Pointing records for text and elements
^^^^

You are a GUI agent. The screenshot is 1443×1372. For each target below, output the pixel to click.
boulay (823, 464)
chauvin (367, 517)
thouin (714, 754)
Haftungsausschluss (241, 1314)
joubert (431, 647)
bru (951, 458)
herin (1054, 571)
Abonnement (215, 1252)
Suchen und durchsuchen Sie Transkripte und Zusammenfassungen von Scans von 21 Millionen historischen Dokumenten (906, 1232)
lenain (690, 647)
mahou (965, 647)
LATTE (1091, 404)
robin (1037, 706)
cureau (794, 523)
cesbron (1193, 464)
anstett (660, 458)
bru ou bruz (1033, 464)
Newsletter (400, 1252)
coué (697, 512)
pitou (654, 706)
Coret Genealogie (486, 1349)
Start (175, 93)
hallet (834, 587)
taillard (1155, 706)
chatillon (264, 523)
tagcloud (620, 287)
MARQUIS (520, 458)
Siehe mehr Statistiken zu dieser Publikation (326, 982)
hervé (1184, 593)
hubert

^^^^

Recast every line of the data above as a Markdown table with two columns, No. and Line. Number the rows in order and skip any blank lines.

| No. | Line |
|---|---|
| 1 | You are a GUI agent. The screenshot is 1443×1372. For each target below, output the pixel to click. |
| 2 | boulay (823, 464) |
| 3 | chauvin (367, 517) |
| 4 | thouin (714, 754) |
| 5 | Haftungsausschluss (241, 1314) |
| 6 | joubert (431, 647) |
| 7 | bru (951, 458) |
| 8 | herin (1054, 571) |
| 9 | Abonnement (215, 1252) |
| 10 | Suchen und durchsuchen Sie Transkripte und Zusammenfassungen von Scans von 21 Millionen historischen Dokumenten (906, 1232) |
| 11 | lenain (690, 647) |
| 12 | mahou (965, 647) |
| 13 | LATTE (1091, 404) |
| 14 | robin (1037, 706) |
| 15 | cureau (794, 523) |
| 16 | cesbron (1193, 464) |
| 17 | anstett (660, 458) |
| 18 | bru ou bruz (1033, 464) |
| 19 | Newsletter (400, 1252) |
| 20 | coué (697, 512) |
| 21 | pitou (654, 706) |
| 22 | Coret Genealogie (486, 1349) |
| 23 | Start (175, 93) |
| 24 | hallet (834, 587) |
| 25 | taillard (1155, 706) |
| 26 | chatillon (264, 523) |
| 27 | tagcloud (620, 287) |
| 28 | MARQUIS (520, 458) |
| 29 | Siehe mehr Statistiken zu dieser Publikation (326, 982) |
| 30 | hervé (1184, 593) |
| 31 | hubert |